[Stored items]
_ _ _ _ _

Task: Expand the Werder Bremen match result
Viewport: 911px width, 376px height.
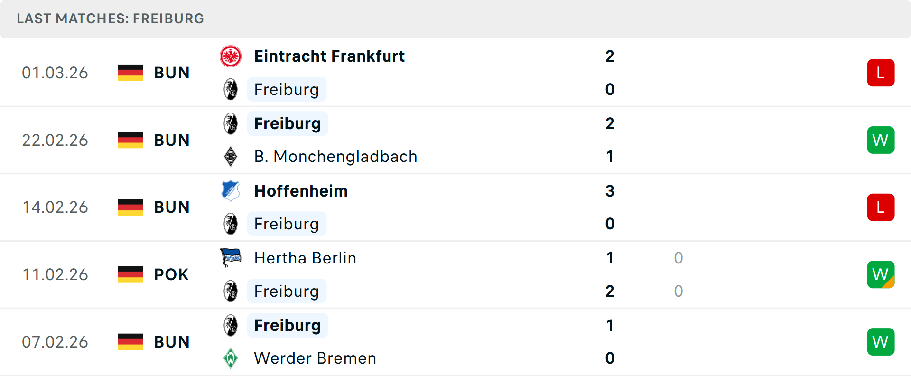Action: tap(456, 342)
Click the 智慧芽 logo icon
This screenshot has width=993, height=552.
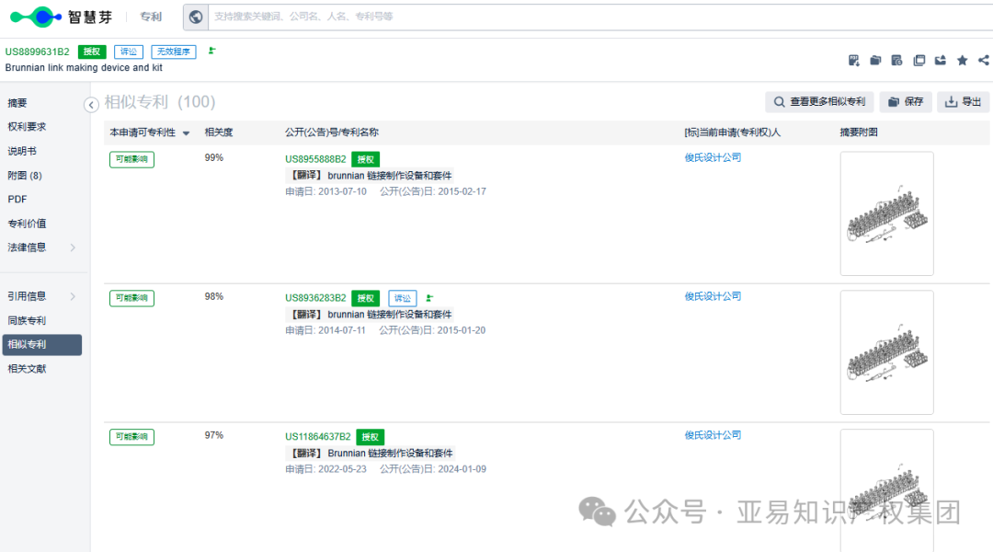[x=36, y=17]
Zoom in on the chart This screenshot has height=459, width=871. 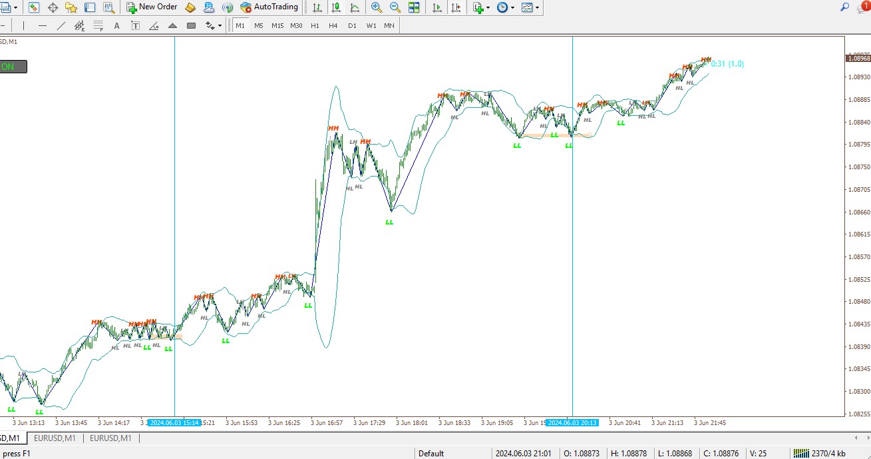pyautogui.click(x=377, y=7)
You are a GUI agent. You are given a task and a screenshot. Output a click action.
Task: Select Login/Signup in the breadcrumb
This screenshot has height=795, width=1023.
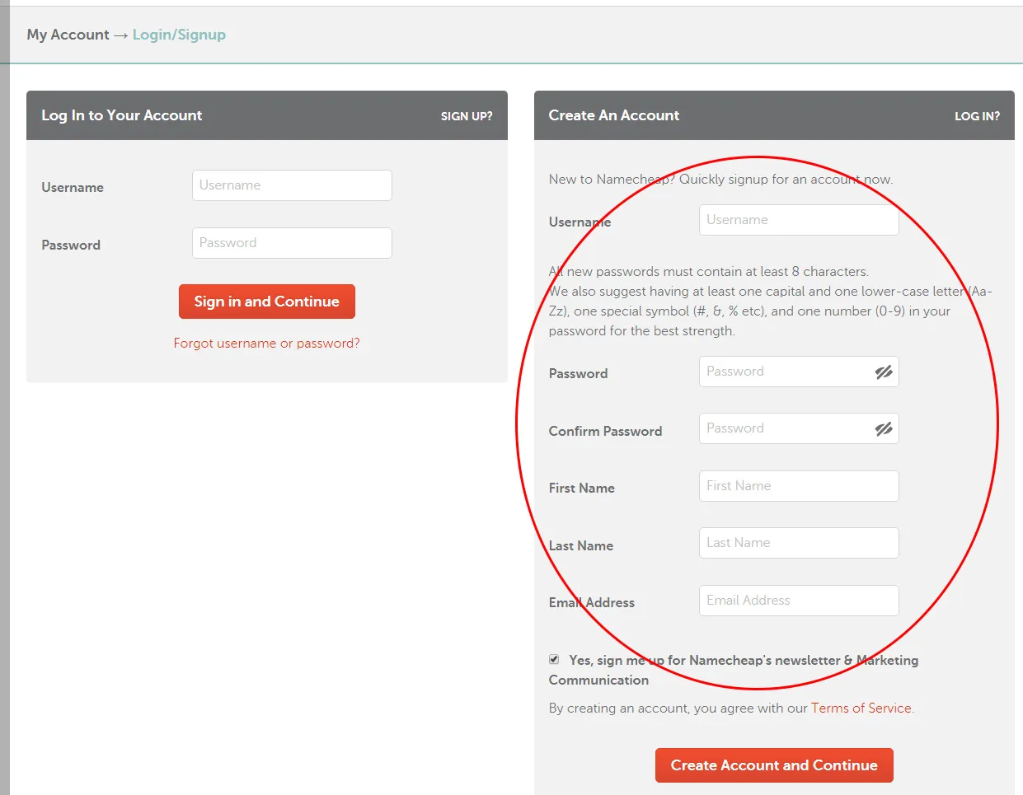[179, 35]
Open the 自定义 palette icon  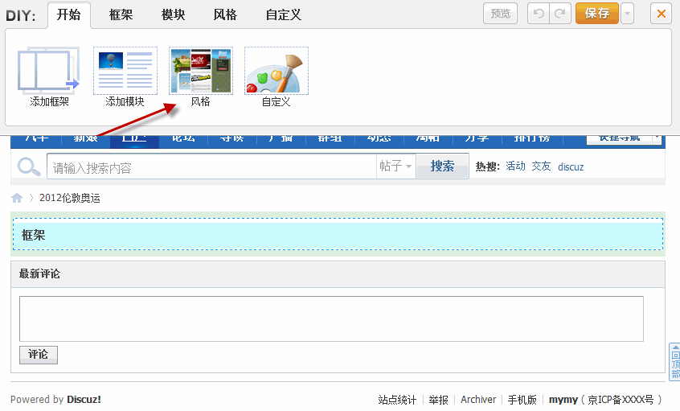pyautogui.click(x=276, y=71)
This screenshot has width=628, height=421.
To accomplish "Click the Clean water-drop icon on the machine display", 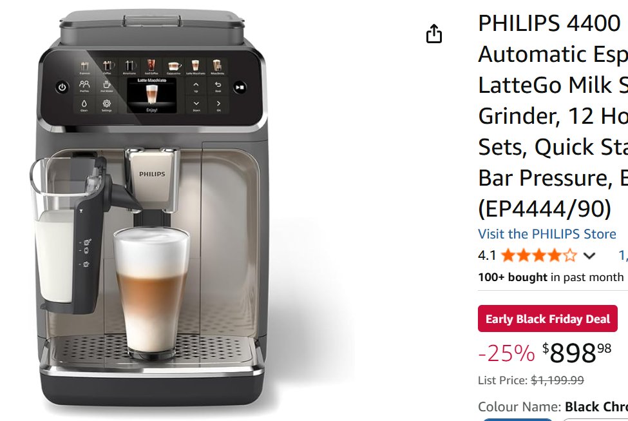I will [84, 103].
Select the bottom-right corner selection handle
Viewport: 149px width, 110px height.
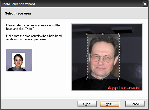click(x=119, y=79)
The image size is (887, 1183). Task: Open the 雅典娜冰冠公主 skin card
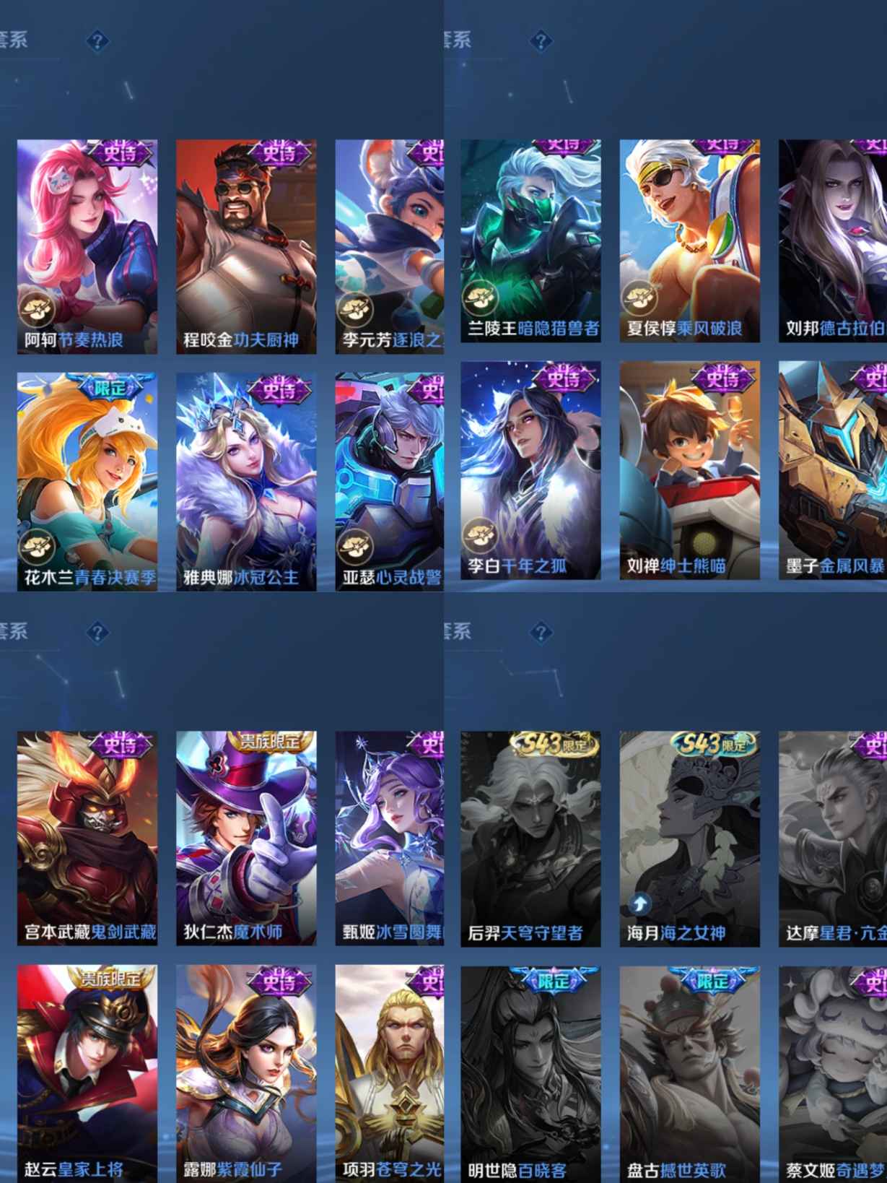(246, 482)
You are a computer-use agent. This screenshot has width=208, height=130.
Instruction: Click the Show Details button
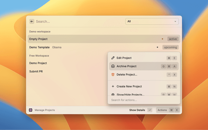(137, 110)
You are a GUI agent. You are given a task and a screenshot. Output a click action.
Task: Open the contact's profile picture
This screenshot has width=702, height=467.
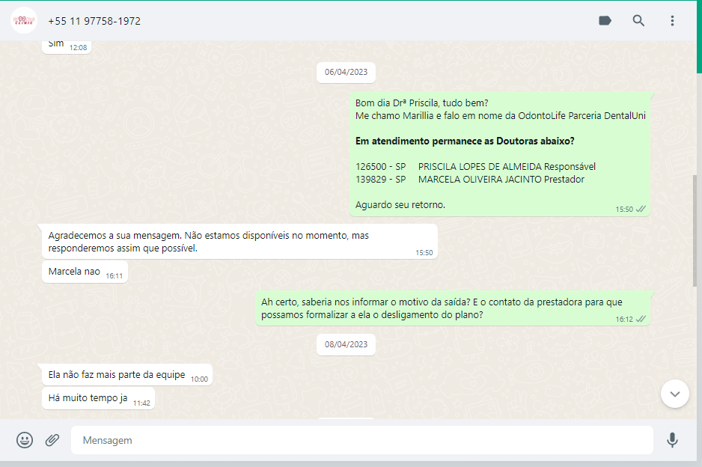click(24, 20)

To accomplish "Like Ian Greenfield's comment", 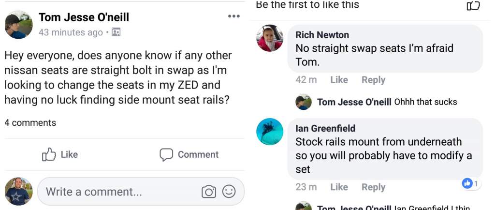I will (339, 187).
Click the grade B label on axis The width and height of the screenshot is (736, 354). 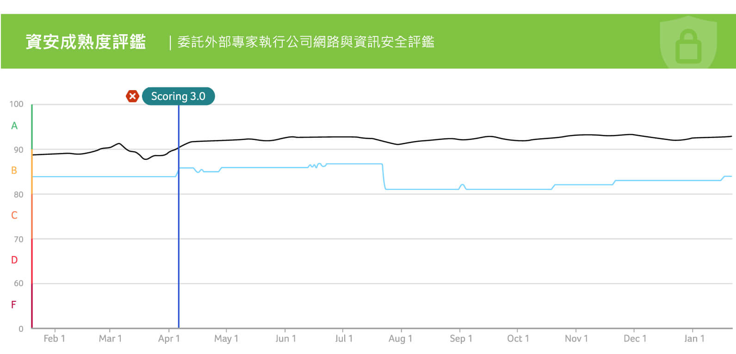click(x=14, y=171)
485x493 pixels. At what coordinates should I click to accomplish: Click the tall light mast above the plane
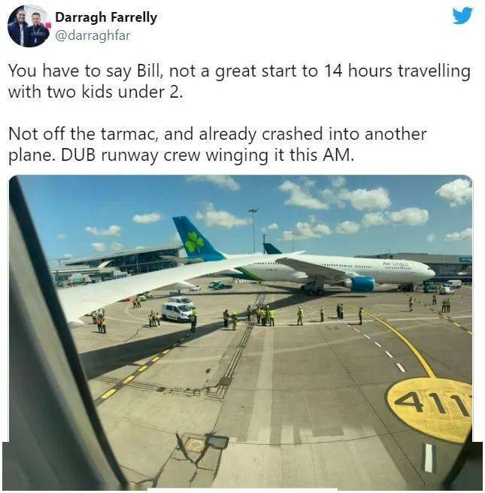tap(253, 230)
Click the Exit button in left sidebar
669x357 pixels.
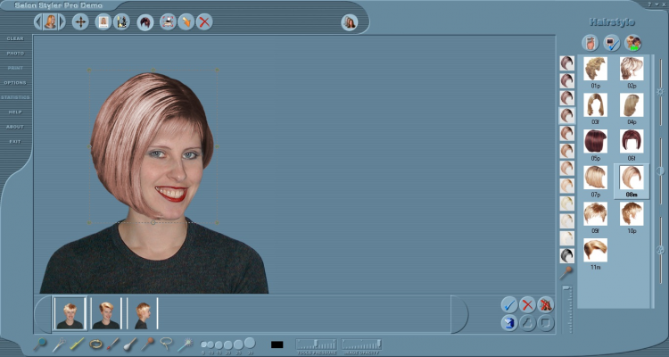coord(14,141)
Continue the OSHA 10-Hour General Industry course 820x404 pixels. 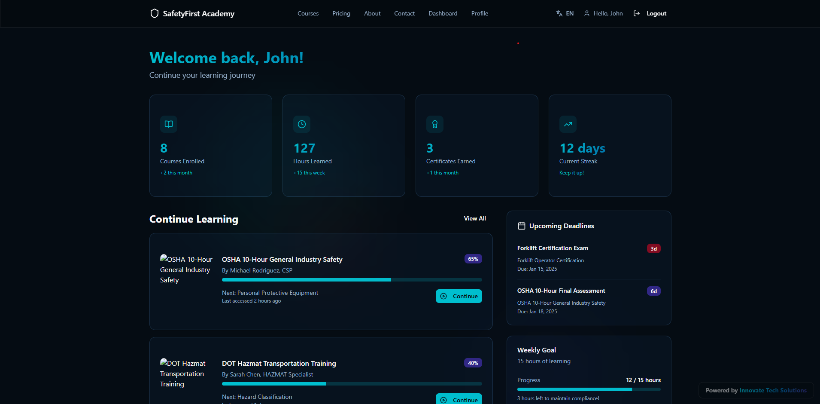[x=459, y=296]
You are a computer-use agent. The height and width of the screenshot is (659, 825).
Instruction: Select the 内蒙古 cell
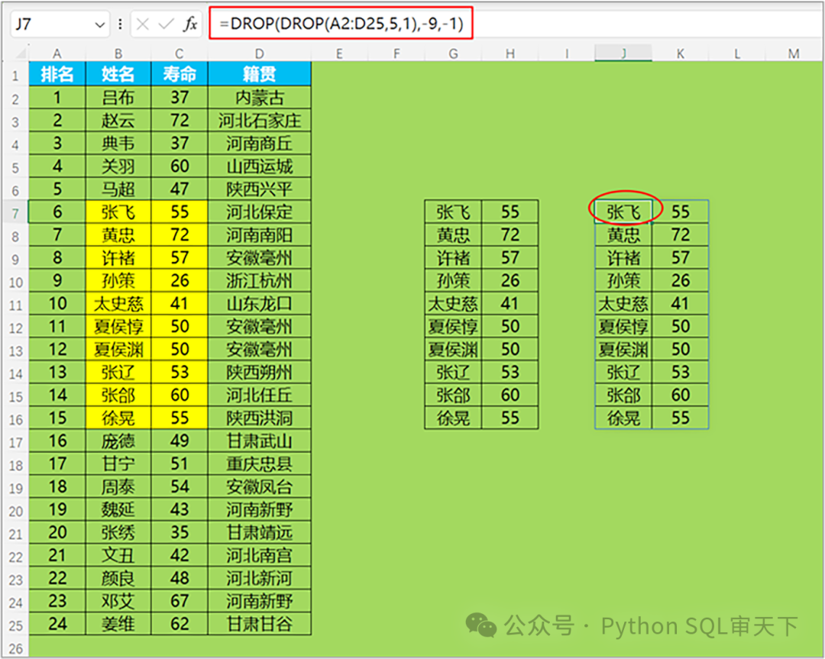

_ _ _ _ _

Brief →
Every line above that holds "Select" should be copied out.

Reply →
Task: Select Login/Signup in the breadcrumb
Select the bottom-right corner selection handle
Instruction: Select the 内蒙古 cell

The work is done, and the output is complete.